Petitioner submitted a reply in this matter.  The purpose of a reply is to respond to new material or affirmative defenses set forth in an answer (8 NYCRR §§275.3 and 275.14).  A reply is not meant to buttress allegations in the petition or to belatedly add assertions that should have been in the petition (Appeal of Caswell, 48 Ed Dept Rep 472, Decision No. 15,920; Appeal of Hinson, 48 id. 437, Decision No. 15,908; Appeal of Baez, 48 id. 418, Decision No. 15,901).  Therefore, while I have reviewed the reply, I have not considered those portions containing new allegations or exhibits that are not responsive to new material or affirmative defenses set forth in the answer. 
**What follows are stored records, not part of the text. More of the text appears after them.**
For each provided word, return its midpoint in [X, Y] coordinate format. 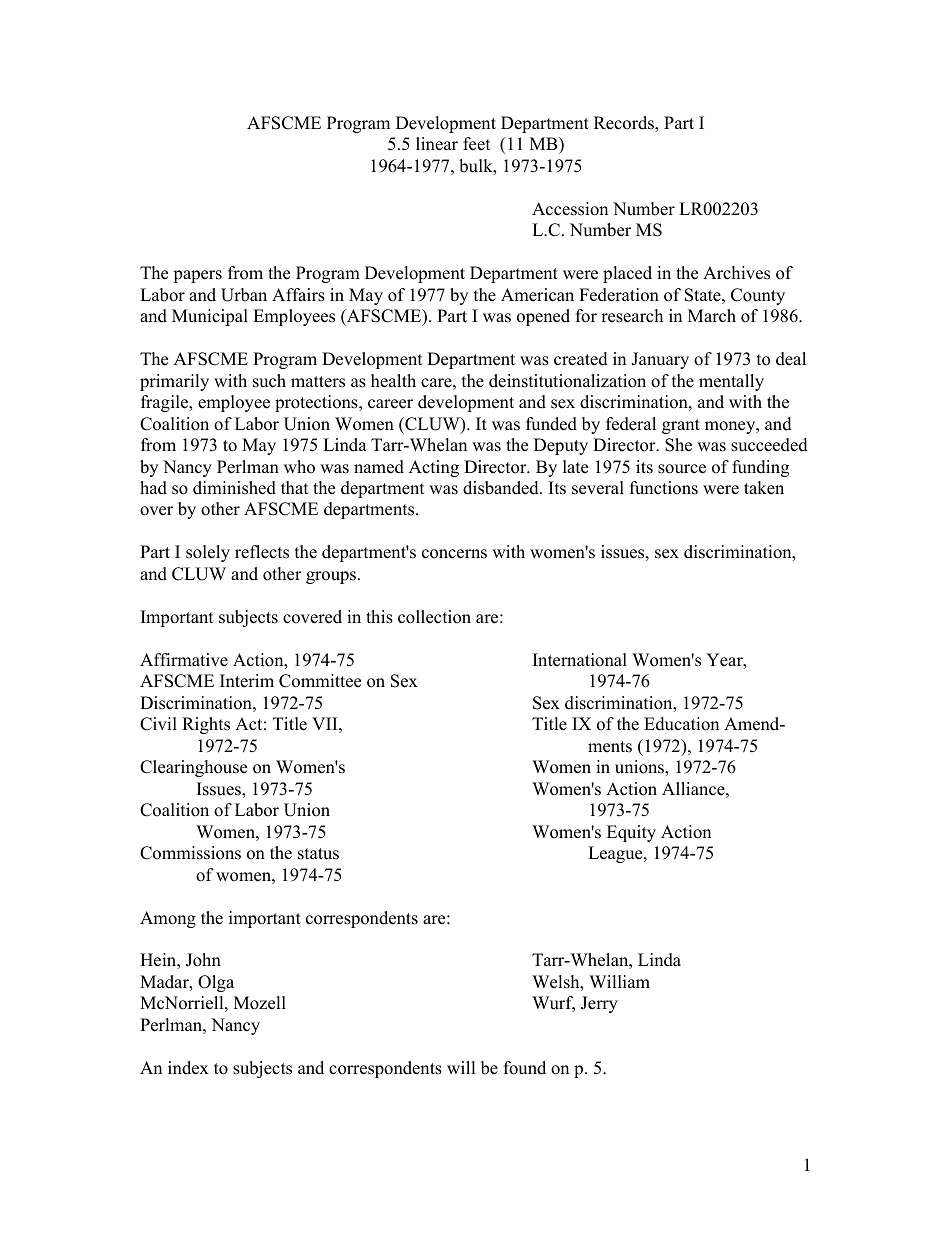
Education [681, 724]
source [682, 469]
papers [197, 276]
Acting [434, 468]
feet [477, 144]
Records [625, 124]
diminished [234, 488]
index [188, 1068]
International [580, 660]
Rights [206, 725]
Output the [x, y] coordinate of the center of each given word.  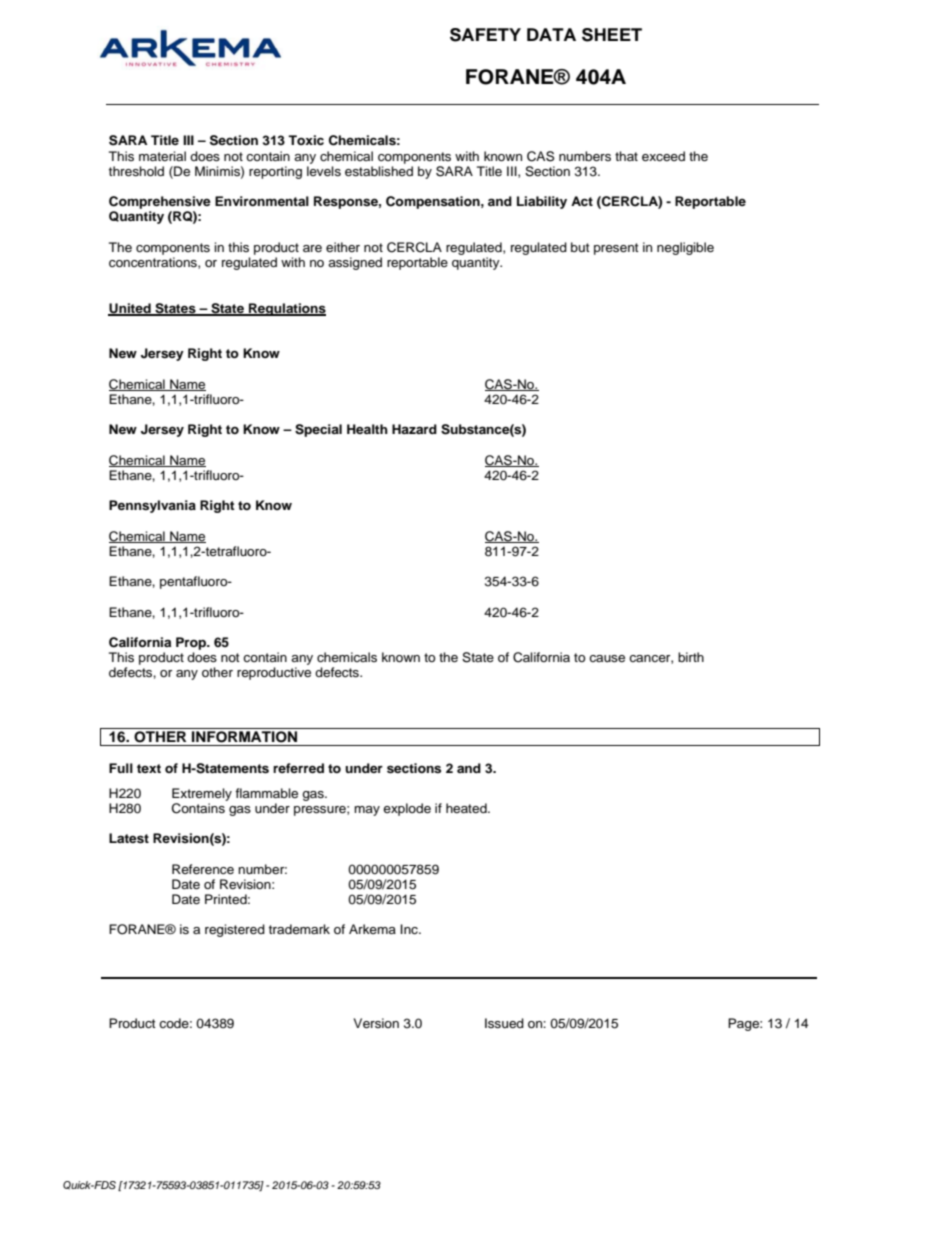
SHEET [612, 35]
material [162, 156]
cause [607, 658]
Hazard [414, 429]
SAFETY [485, 35]
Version [376, 1023]
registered [235, 930]
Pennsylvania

The appeal must be dismissed as moot.  The Commissioner will only decide matters in actual controversy and will not render a decision on a state of facts which no longer exist or which subsequent events have laid to rest (Appeal of a Student with a Disability, 48 Ed Dept Rep 532, Decision No. 15,940; Appeal of M.M., 48 id. 527, Decision No. 15,937; Appeal of Embro, 48 id. 204, Decision No. 15,836).  As noted above, the record indicates that voters defeated the bond vote referendum by a vote of 708 (yes) to 981 (no) on December 16, 2014.  Moreover, petitioner sought interim relief in this matter which was denied; however, his request for interim relief did not include a request to stay the vote on the proposition and sought only a prohibition of the continued dissemination of allegedly partisan and non-factual information related to the vote.  Thus, given the defeat of the referendum which petitioner claimed was improperly promoted by respondents, there is no longer any actual case or controversy related to the conduct of the vote.  As such, petitioner’s claims related to this proposition must be dismissed as moot.   

In light of this disposition, I need not address the parties’ remaining contentions.  Nevertheless, I remind the district that boards of education must conduct all votes and elections in accordance with Phillips v. Maurer, et al. (67 NY2d 672).